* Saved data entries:
-- Opening Marker --

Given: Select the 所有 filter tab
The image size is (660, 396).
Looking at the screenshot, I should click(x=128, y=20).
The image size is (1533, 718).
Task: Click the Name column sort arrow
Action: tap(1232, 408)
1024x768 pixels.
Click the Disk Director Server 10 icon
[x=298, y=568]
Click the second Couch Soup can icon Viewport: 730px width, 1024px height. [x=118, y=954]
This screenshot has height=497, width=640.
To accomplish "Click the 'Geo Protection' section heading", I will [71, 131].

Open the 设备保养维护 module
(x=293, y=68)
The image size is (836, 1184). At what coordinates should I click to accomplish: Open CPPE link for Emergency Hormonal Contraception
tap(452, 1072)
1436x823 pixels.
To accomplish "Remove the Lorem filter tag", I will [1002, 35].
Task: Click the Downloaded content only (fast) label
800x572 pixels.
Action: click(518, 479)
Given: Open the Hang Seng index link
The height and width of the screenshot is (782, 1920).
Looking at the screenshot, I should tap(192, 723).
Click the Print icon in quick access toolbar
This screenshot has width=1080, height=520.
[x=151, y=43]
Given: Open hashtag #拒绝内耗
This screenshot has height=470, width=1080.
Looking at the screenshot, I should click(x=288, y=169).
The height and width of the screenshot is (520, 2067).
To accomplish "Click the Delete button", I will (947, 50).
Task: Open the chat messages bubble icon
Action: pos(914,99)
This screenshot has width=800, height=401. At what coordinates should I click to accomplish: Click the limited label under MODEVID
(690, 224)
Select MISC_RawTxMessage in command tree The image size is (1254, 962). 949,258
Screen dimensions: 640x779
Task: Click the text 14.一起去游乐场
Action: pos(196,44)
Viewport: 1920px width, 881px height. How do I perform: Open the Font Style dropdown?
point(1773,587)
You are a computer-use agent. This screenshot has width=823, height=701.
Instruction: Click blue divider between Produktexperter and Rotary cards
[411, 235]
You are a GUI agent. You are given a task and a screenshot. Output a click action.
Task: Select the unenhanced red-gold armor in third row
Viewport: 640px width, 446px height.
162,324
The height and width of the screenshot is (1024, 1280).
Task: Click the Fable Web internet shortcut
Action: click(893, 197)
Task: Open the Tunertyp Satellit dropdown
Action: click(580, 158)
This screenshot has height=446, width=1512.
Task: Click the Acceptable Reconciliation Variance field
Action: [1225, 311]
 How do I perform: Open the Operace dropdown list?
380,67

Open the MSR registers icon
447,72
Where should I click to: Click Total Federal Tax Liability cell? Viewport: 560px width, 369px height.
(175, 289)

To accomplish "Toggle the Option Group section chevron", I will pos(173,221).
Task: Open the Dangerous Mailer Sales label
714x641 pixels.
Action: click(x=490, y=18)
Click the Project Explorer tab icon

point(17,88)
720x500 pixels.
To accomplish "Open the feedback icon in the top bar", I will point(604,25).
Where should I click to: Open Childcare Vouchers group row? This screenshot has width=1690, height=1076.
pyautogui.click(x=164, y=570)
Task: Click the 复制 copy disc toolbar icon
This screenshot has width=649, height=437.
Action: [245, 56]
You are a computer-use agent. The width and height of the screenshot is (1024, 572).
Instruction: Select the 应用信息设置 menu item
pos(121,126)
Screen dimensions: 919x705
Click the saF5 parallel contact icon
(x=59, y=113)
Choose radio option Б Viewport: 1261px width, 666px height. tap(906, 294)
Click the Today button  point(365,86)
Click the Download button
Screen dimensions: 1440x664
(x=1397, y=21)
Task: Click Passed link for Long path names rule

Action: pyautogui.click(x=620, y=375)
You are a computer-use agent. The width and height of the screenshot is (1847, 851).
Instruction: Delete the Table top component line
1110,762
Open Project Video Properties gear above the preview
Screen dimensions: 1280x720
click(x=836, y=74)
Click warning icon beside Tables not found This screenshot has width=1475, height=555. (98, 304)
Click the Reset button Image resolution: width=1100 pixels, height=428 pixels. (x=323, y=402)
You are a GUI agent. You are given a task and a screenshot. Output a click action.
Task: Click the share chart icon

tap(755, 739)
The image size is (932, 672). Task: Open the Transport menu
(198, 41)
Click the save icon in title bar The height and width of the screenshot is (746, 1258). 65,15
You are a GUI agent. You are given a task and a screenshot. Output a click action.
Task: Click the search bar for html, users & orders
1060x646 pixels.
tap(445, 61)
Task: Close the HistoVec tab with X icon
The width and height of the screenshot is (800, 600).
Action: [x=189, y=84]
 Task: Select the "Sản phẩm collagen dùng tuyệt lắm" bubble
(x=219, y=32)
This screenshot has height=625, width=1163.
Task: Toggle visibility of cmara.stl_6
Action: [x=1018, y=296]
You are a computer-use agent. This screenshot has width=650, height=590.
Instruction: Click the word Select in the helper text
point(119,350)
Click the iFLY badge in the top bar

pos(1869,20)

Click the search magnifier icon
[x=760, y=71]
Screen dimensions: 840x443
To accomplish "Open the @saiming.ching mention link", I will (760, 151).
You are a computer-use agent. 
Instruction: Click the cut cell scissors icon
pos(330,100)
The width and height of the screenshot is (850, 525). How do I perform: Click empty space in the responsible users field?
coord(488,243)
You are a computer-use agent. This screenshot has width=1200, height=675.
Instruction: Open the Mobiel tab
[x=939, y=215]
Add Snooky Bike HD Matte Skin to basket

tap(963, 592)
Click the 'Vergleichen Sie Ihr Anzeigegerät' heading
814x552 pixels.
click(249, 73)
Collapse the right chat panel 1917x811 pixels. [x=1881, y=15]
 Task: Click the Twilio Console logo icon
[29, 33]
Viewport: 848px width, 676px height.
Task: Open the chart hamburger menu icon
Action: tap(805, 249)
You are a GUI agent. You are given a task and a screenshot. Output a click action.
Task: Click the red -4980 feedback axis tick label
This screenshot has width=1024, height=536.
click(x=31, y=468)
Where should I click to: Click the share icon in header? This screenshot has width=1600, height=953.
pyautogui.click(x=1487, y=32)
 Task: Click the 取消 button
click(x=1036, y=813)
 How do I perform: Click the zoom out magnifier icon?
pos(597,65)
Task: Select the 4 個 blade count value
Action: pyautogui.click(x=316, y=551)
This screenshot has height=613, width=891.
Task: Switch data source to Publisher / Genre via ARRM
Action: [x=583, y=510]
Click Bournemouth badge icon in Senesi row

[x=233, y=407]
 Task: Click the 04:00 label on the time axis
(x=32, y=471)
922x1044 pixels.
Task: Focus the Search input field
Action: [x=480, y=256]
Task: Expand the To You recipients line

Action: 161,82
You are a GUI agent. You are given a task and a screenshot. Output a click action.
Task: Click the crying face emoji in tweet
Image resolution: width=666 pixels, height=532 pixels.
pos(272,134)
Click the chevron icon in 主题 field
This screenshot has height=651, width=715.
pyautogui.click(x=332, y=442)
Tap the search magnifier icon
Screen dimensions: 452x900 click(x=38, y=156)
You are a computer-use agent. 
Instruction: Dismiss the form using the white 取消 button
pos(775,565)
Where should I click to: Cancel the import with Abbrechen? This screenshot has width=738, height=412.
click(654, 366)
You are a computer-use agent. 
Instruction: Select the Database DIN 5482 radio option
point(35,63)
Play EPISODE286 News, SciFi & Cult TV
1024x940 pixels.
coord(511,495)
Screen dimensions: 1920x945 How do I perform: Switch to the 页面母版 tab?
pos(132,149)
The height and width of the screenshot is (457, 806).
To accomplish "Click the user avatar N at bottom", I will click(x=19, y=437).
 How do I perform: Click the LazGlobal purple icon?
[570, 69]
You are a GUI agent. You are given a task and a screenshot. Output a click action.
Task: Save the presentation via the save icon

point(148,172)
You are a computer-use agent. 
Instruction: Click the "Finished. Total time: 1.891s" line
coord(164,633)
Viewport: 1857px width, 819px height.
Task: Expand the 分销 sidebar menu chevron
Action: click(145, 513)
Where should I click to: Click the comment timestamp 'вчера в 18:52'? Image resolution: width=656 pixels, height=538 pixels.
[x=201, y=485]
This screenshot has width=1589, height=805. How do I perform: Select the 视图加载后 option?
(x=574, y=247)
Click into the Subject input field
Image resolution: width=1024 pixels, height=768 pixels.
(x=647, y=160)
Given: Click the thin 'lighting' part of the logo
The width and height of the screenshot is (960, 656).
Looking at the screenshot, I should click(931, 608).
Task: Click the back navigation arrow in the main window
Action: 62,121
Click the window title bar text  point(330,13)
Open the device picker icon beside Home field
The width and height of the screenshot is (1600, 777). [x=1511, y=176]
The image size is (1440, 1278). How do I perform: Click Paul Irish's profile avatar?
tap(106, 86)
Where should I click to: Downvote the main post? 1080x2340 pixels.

-- Closing Marker --

* Task to complete: Work out how many lines in the records above contain the word "feedback", and give only that number.

* Response to the exercise: 2